One of the biggest billing mistakes urgent care providers can make is coding patient visits incorrectly in the EMR. Not only does this create an inaccurate record of the care they provided, but it can result in lost revenue and, in some cases, legal liability. That’s why it’s so important for your urgent care center to have a quality assurance program in place to ensure providers are educated (and continually re-educated) on how to use your EMR correctly)
Just a few weeks ago, the U.S. Attorney’s Office for Maryland announced that providers at Baltimore-based St. Agnes Health System will have to pay a combined $943,767.48 to settle allegations that they reported venous sufficiency studies incorrectly.
The providers administered tests to patients to assess the venous sufficiency in the lower extremities, including a venous Doppler duplex, in order to determine if there was blood flow issues in the patients’ legs. The providers billed Medicare under CPT 93970 (Duplex scan of extremity veins, including responses to compression and other maneuvers; complete bilateral study). However, billing records showed that the providers also billed for an additional test using CPT 93965, which references an older, different technology that has been replaced by CPT 93970.

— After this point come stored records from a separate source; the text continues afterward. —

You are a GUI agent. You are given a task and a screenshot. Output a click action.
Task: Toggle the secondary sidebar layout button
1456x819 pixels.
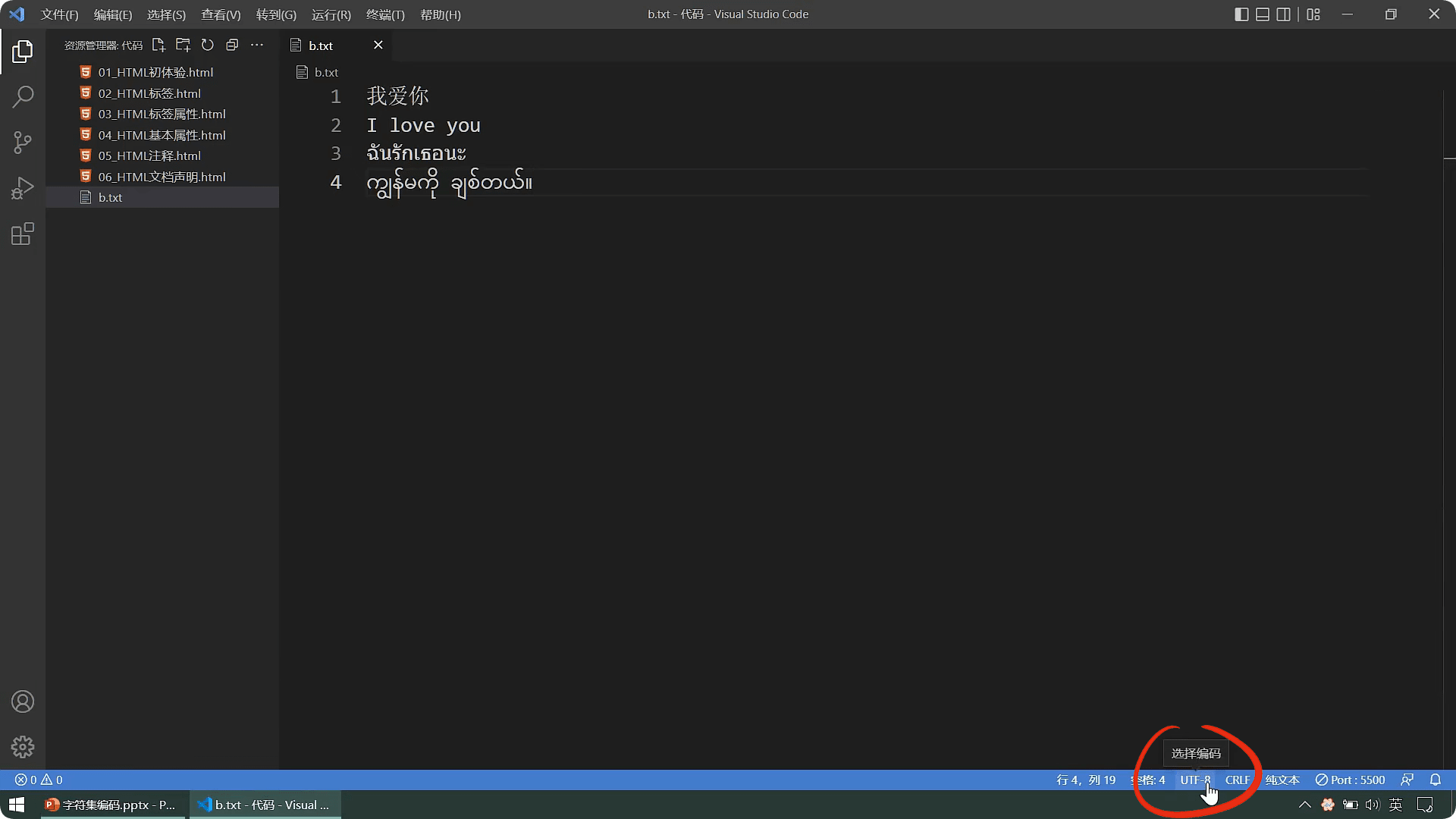tap(1284, 14)
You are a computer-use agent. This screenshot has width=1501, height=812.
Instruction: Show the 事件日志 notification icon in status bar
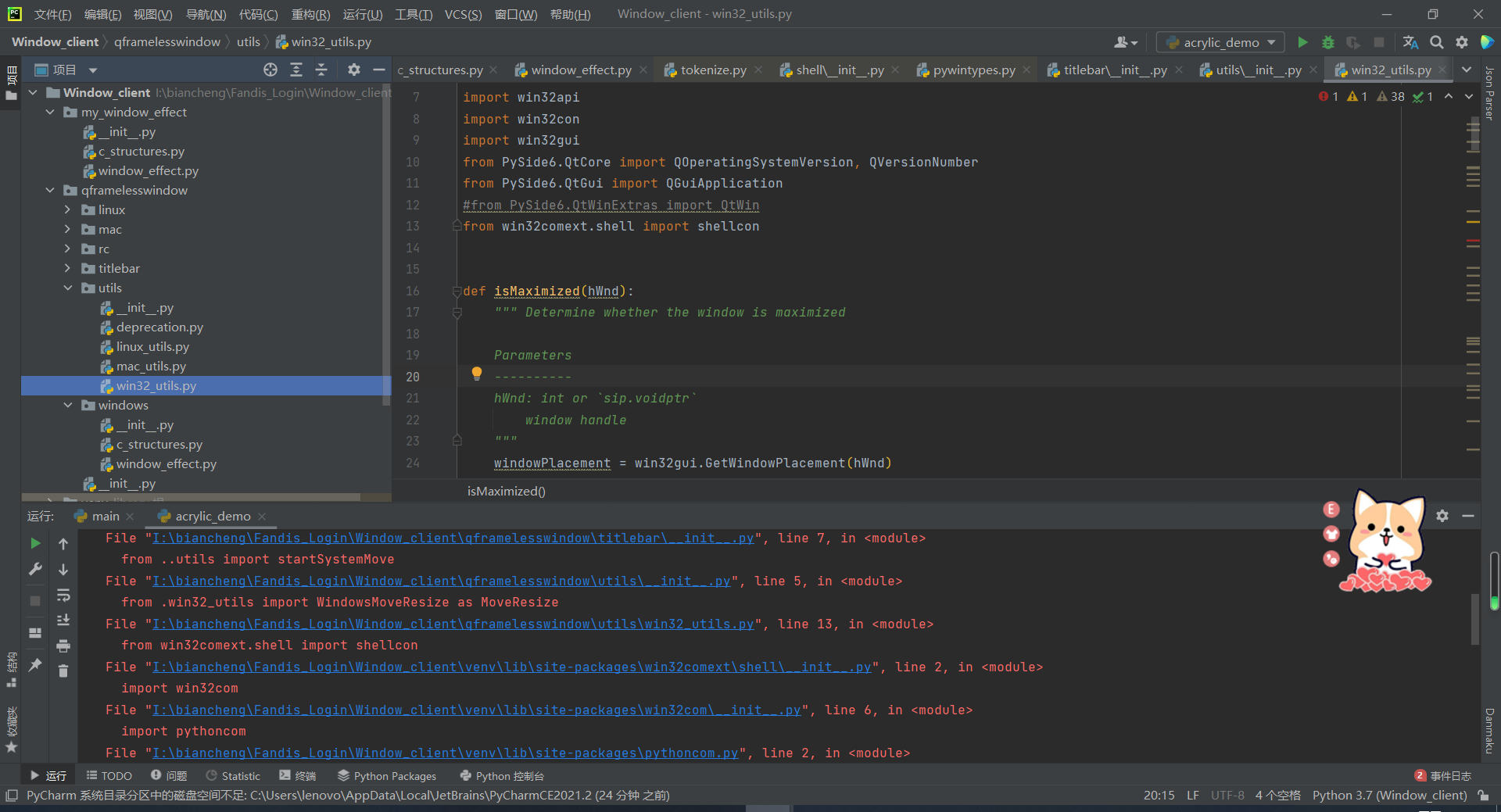click(x=1420, y=775)
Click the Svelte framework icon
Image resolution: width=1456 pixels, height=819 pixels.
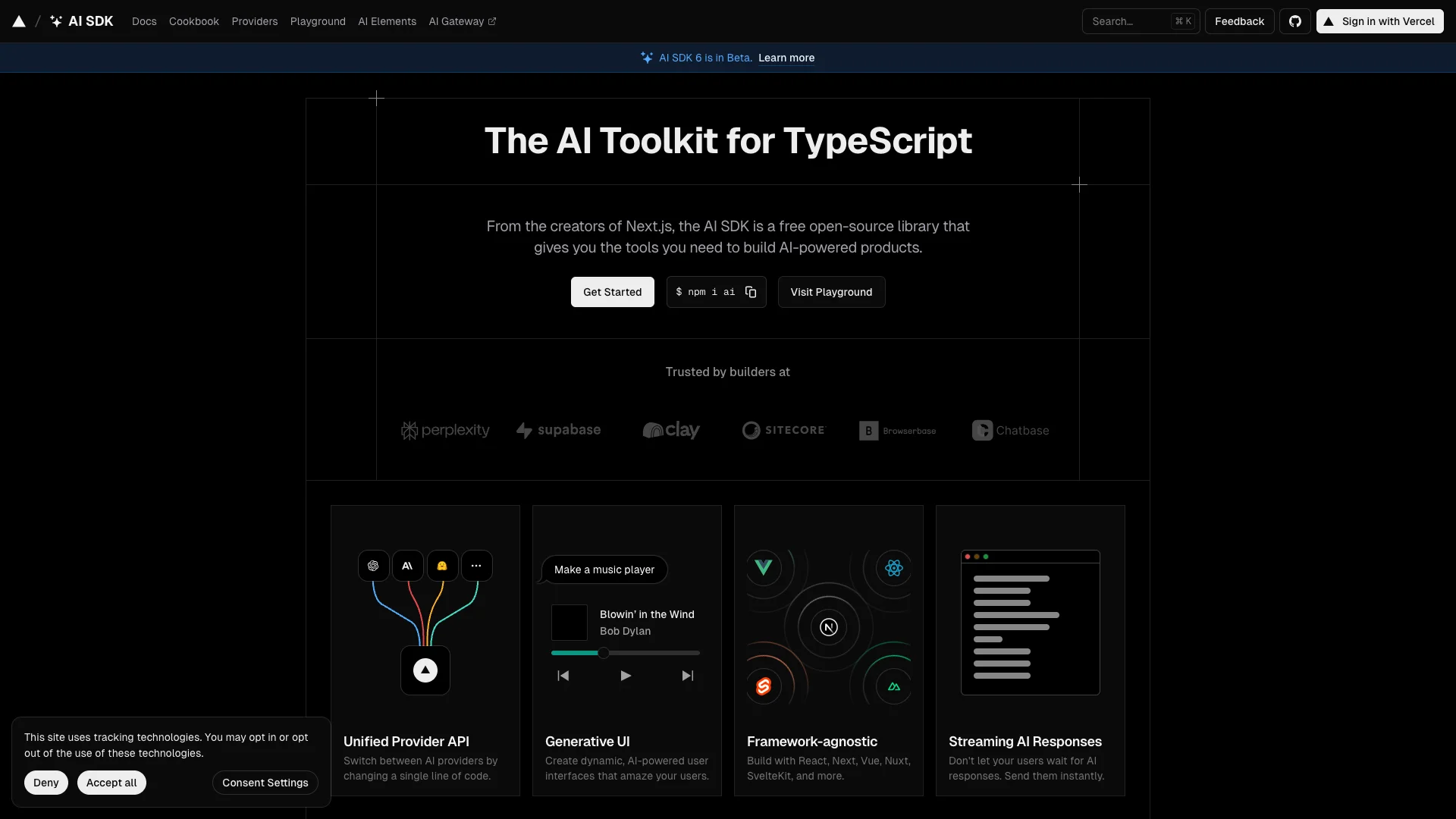pos(763,686)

According to “Part B News,” CPT 93965 (noninvasive physiologic studies of extremity veins, complete bilateral study [e.g. Doppler waveform analysis with responses to compression and other maneuvers, phleborheography, impedance plethysmograph]) was deleted at the end of 2016. When CPT 93965 as in use, Medicare paid $122 per test. The fee for CPT 93970 in 2016 was $200.

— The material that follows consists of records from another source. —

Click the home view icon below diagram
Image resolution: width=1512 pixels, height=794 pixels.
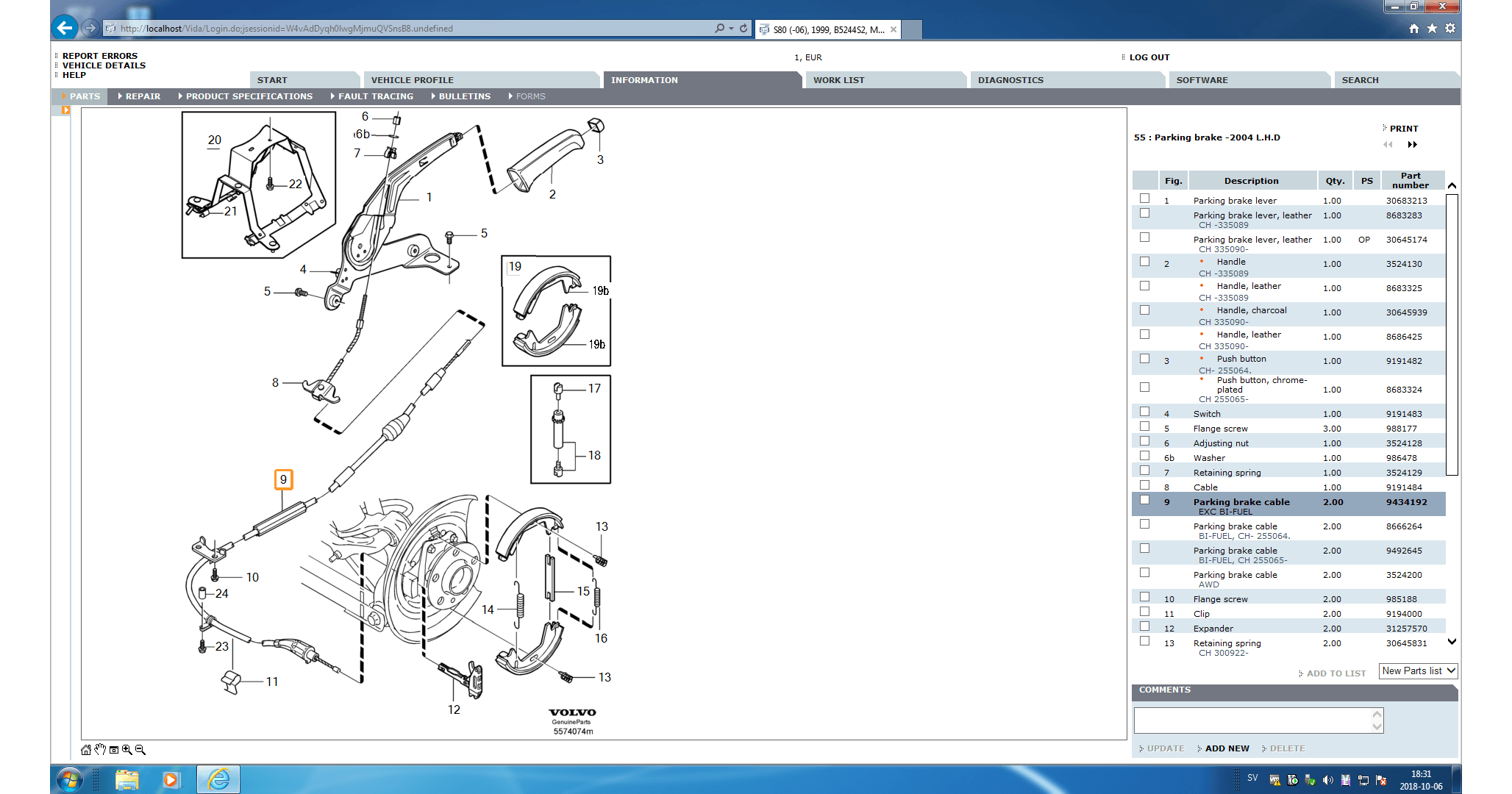[86, 750]
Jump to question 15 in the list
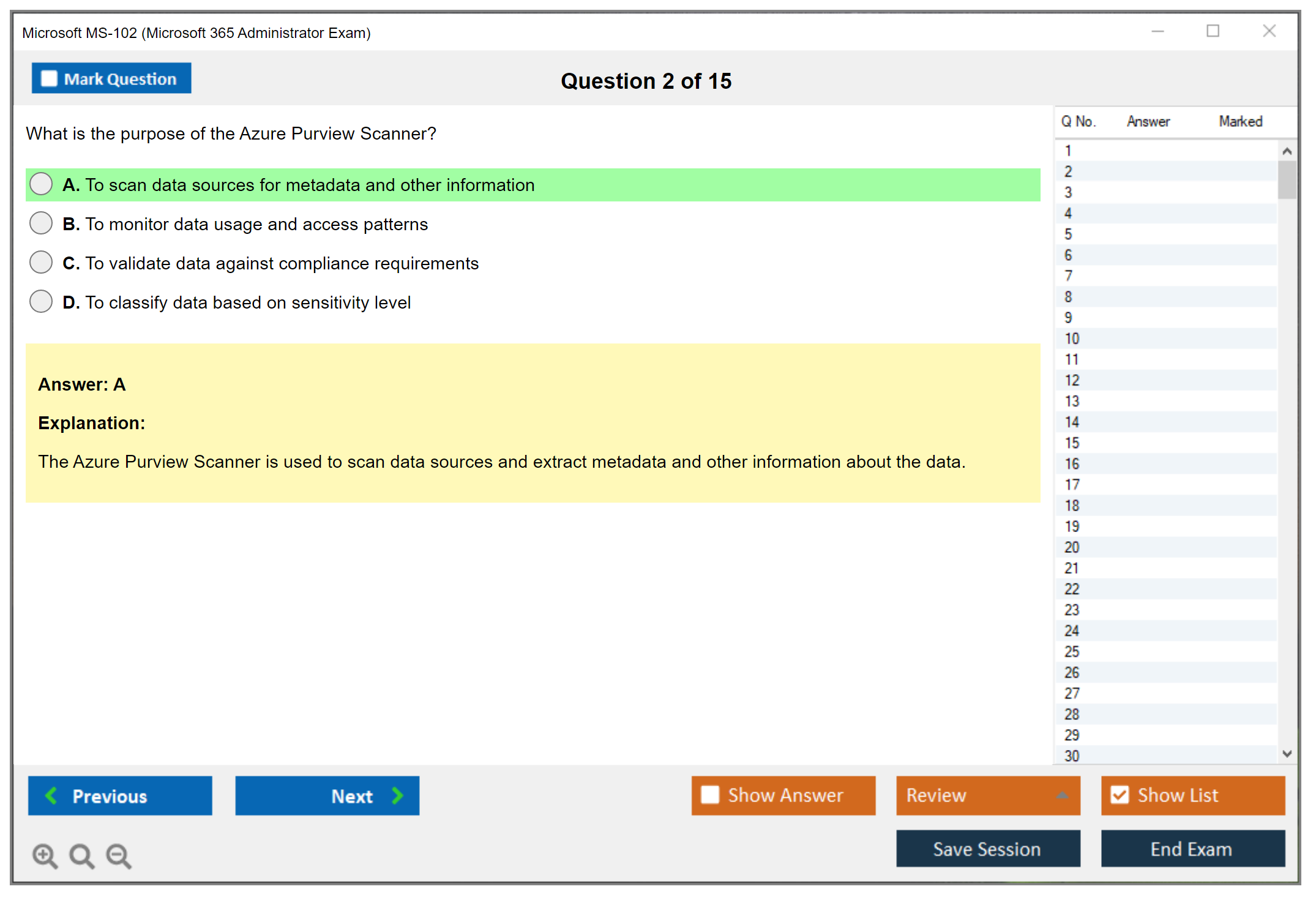This screenshot has width=1316, height=900. (x=1072, y=443)
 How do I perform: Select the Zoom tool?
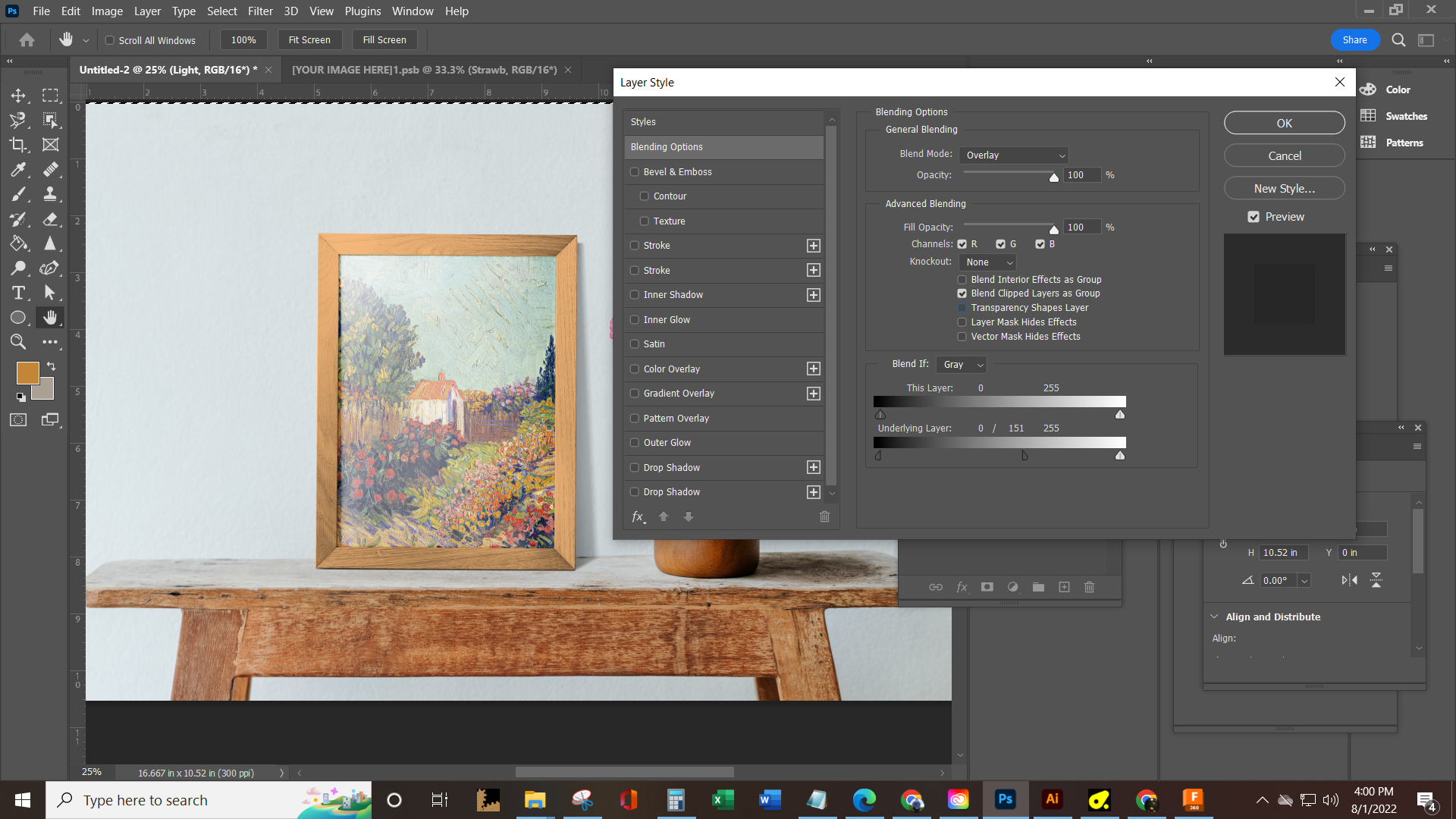[x=18, y=341]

It’s easy to see how providers could get these codes confused. As Julia Kyles from “Part B News notes, “the [code] descriptors are similar and there were no bundling edits to stop practices from reporting both services for the same patient on the same day.”
According to Monica Klosa, chief operating officer of PV Billing, depending on how the urgent care’s EMR works, urgent care coding errors like this are often a result of the provider using the EMR incorrectly.

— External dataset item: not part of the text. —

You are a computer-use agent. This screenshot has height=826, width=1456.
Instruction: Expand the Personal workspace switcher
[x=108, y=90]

“If the provider, for example, documents a procedure in the wrong section of the EMR, it could result in the EMR not being able to pick up on that documentation, resulting in lost revenue,” says Klosa.
Klosa says it’s also important to look at whether providers are over-documenting, which can inflate the codes, or under-documenting, which can result in under-coding. Both scenarios can cause problems for providers.
The providers in this case were very fortunate. They did not have to admit guilt or go through the time and expense of a trial. But this is still a good warning to urgent care providers to remain vigilant when it comes to coding patient visits. Working very closely with your chief medical officer, officer manager, billing staff and coding staff to develop a quality assurance program centered on CPT code and EMR use education will help prevent urgent care coding errors like this from happening. Once your quality assurance program is in place, make sure you perform regular audits on every provider in the practice to ensure they are following best practices at all times.
When it comes to coding patient visits, there’s simply no room for error.